[Study material Boundary: Start]

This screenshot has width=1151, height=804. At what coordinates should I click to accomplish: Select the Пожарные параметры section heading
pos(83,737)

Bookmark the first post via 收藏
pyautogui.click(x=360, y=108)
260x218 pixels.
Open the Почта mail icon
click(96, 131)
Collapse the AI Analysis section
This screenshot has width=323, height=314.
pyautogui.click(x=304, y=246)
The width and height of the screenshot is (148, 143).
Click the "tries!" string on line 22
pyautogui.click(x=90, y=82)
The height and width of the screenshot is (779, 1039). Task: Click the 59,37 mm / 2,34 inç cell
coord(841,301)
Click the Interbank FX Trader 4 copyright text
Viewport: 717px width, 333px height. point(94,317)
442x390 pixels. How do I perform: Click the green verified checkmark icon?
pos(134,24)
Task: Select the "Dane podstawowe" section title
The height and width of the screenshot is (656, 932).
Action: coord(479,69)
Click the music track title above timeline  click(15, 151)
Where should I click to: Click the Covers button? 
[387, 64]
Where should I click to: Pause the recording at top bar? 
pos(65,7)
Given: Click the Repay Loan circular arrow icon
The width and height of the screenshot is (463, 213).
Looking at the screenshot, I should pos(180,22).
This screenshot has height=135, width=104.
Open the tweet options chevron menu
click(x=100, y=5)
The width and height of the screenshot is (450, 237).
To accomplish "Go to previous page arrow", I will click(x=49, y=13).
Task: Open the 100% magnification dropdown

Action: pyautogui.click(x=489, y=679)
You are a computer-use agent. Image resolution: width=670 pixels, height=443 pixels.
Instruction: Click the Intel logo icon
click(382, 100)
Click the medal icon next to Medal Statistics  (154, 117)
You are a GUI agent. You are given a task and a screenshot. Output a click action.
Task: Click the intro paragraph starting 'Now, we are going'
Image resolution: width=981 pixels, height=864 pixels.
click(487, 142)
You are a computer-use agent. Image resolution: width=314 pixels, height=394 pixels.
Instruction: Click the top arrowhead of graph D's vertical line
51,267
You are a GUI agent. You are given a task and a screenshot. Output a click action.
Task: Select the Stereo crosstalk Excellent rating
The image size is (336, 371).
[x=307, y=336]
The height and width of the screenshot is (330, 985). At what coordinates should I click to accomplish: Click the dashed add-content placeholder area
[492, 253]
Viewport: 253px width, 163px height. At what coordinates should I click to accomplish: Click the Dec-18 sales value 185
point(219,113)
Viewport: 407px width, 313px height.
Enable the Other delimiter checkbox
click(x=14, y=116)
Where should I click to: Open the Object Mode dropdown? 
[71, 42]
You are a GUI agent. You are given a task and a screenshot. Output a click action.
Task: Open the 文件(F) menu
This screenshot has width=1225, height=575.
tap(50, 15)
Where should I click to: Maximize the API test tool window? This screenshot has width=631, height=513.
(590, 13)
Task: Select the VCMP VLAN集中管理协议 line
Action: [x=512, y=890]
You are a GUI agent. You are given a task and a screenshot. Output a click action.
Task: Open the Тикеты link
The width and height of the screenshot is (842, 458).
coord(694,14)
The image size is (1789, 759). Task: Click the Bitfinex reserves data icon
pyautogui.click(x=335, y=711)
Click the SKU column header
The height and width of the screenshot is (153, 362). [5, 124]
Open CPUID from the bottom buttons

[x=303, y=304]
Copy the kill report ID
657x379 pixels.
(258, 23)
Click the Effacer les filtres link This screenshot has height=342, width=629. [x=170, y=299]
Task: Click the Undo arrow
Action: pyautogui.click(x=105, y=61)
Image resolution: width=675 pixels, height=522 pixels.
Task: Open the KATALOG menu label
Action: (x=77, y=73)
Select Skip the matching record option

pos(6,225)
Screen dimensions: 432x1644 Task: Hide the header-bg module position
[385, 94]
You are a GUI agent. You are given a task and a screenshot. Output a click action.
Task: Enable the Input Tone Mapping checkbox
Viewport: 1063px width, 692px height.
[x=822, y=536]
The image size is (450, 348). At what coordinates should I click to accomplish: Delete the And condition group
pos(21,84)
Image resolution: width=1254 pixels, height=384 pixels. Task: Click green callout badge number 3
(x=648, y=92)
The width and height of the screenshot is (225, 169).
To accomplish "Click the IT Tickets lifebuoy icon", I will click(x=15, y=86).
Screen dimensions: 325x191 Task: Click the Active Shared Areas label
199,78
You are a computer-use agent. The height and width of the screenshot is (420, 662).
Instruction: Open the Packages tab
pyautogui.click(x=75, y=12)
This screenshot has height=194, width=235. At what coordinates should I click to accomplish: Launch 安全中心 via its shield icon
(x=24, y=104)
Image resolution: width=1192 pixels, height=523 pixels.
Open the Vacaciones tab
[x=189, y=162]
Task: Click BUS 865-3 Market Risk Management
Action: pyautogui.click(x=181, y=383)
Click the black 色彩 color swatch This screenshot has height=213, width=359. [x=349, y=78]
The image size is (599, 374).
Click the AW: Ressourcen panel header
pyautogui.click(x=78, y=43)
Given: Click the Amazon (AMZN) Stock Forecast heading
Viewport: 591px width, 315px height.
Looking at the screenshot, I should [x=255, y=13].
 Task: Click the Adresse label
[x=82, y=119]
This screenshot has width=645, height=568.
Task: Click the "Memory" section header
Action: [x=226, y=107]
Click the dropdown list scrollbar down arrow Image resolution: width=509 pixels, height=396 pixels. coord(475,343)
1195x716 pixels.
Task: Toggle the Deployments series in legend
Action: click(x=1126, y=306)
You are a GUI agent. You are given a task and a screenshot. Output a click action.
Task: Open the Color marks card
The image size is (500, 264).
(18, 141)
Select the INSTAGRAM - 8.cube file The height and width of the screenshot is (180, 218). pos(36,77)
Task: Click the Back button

[Study material Boundary: End]

Exercise brief: Every record, restated word for word, should make up your reply.

Response to the exercise:
This screenshot has width=1151, height=804. At what coordinates should I click to accomplish: Select the Пожарные параметры section heading
pos(83,737)

Bookmark the first post via 收藏
pyautogui.click(x=360, y=108)
260x218 pixels.
Open the Почта mail icon
click(96, 131)
Collapse the AI Analysis section
This screenshot has width=323, height=314.
pyautogui.click(x=304, y=246)
The width and height of the screenshot is (148, 143).
Click the "tries!" string on line 22
pyautogui.click(x=90, y=82)
The height and width of the screenshot is (779, 1039). Task: Click the 59,37 mm / 2,34 inç cell
coord(841,301)
Click the Interbank FX Trader 4 copyright text
Viewport: 717px width, 333px height. point(94,317)
442x390 pixels. How do I perform: Click the green verified checkmark icon?
pos(134,24)
Task: Select the "Dane podstawowe" section title
The height and width of the screenshot is (656, 932).
Action: coord(479,69)
Click the music track title above timeline  click(15, 151)
Where should I click to: Click the Covers button? 
[387, 64]
Where should I click to: Pause the recording at top bar? 
pos(65,7)
Given: Click the Repay Loan circular arrow icon
The width and height of the screenshot is (463, 213).
Looking at the screenshot, I should pos(180,22).
This screenshot has height=135, width=104.
Open the tweet options chevron menu
click(x=100, y=5)
The width and height of the screenshot is (450, 237).
To accomplish "Go to previous page arrow", I will click(x=49, y=13).
Task: Open the 100% magnification dropdown

Action: pyautogui.click(x=489, y=679)
You are a computer-use agent. Image resolution: width=670 pixels, height=443 pixels.
Instruction: Click the Intel logo icon
click(382, 100)
Click the medal icon next to Medal Statistics  (154, 117)
You are a GUI agent. You are given a task and a screenshot. Output a click action.
Task: Click the intro paragraph starting 'Now, we are going'
Image resolution: width=981 pixels, height=864 pixels.
click(487, 142)
You are a computer-use agent. Image resolution: width=314 pixels, height=394 pixels.
Instruction: Click the top arrowhead of graph D's vertical line
51,267
You are a GUI agent. You are given a task and a screenshot. Output a click action.
Task: Select the Stereo crosstalk Excellent rating
The image size is (336, 371).
[x=307, y=336]
The height and width of the screenshot is (330, 985). At what coordinates should I click to accomplish: Click the dashed add-content placeholder area
[492, 253]
Viewport: 253px width, 163px height. At what coordinates should I click to accomplish: Click the Dec-18 sales value 185
point(219,113)
Viewport: 407px width, 313px height.
Enable the Other delimiter checkbox
click(x=14, y=116)
Where should I click to: Open the Object Mode dropdown? 
[71, 42]
You are a GUI agent. You are given a task and a screenshot. Output a click action.
Task: Open the 文件(F) menu
This screenshot has width=1225, height=575.
tap(50, 15)
Where should I click to: Maximize the API test tool window? This screenshot has width=631, height=513.
(590, 13)
Task: Select the VCMP VLAN集中管理协议 line
Action: [x=512, y=890]
You are a GUI agent. You are given a task and a screenshot. Output a click action.
Task: Open the Тикеты link
The width and height of the screenshot is (842, 458).
coord(694,14)
The image size is (1789, 759). Task: Click the Bitfinex reserves data icon
pyautogui.click(x=335, y=711)
Click the SKU column header
The height and width of the screenshot is (153, 362). [5, 124]
Open CPUID from the bottom buttons

[x=303, y=304]
Copy the kill report ID
657x379 pixels.
(258, 23)
Click the Effacer les filtres link This screenshot has height=342, width=629. [x=170, y=299]
Task: Click the Undo arrow
Action: pyautogui.click(x=105, y=61)
Image resolution: width=675 pixels, height=522 pixels.
Task: Open the KATALOG menu label
Action: (x=77, y=73)
Select Skip the matching record option

pos(6,225)
Screen dimensions: 432x1644 Task: Hide the header-bg module position
[385, 94]
You are a GUI agent. You are given a task and a screenshot. Output a click action.
Task: Enable the Input Tone Mapping checkbox
Viewport: 1063px width, 692px height.
[x=822, y=536]
The image size is (450, 348). At what coordinates should I click to accomplish: Delete the And condition group
pos(21,84)
Image resolution: width=1254 pixels, height=384 pixels. Task: Click green callout badge number 3
(x=648, y=92)
The width and height of the screenshot is (225, 169).
To accomplish "Click the IT Tickets lifebuoy icon", I will click(x=15, y=86).
Screen dimensions: 325x191 Task: Click the Active Shared Areas label
199,78
You are a computer-use agent. The height and width of the screenshot is (420, 662).
Instruction: Open the Packages tab
pyautogui.click(x=75, y=12)
This screenshot has height=194, width=235. At what coordinates should I click to accomplish: Launch 安全中心 via its shield icon
(x=24, y=104)
Image resolution: width=1192 pixels, height=523 pixels.
Open the Vacaciones tab
[x=189, y=162]
Task: Click BUS 865-3 Market Risk Management
Action: pyautogui.click(x=181, y=383)
Click the black 色彩 color swatch This screenshot has height=213, width=359. [x=349, y=78]
The image size is (599, 374).
Click the AW: Ressourcen panel header
pyautogui.click(x=78, y=43)
Given: Click the Amazon (AMZN) Stock Forecast heading
Viewport: 591px width, 315px height.
Looking at the screenshot, I should [x=255, y=13].
 Task: Click the Adresse label
[x=82, y=119]
This screenshot has width=645, height=568.
Task: Click the "Memory" section header
Action: [x=226, y=107]
Click the dropdown list scrollbar down arrow Image resolution: width=509 pixels, height=396 pixels. coord(475,343)
1195x716 pixels.
Task: Toggle the Deployments series in legend
Action: click(x=1126, y=306)
You are a GUI agent. You are given a task and a screenshot. Output a click action.
Task: Open the Color marks card
The image size is (500, 264).
(18, 141)
Select the INSTAGRAM - 8.cube file The height and width of the screenshot is (180, 218). pos(36,77)
Task: Click the Back button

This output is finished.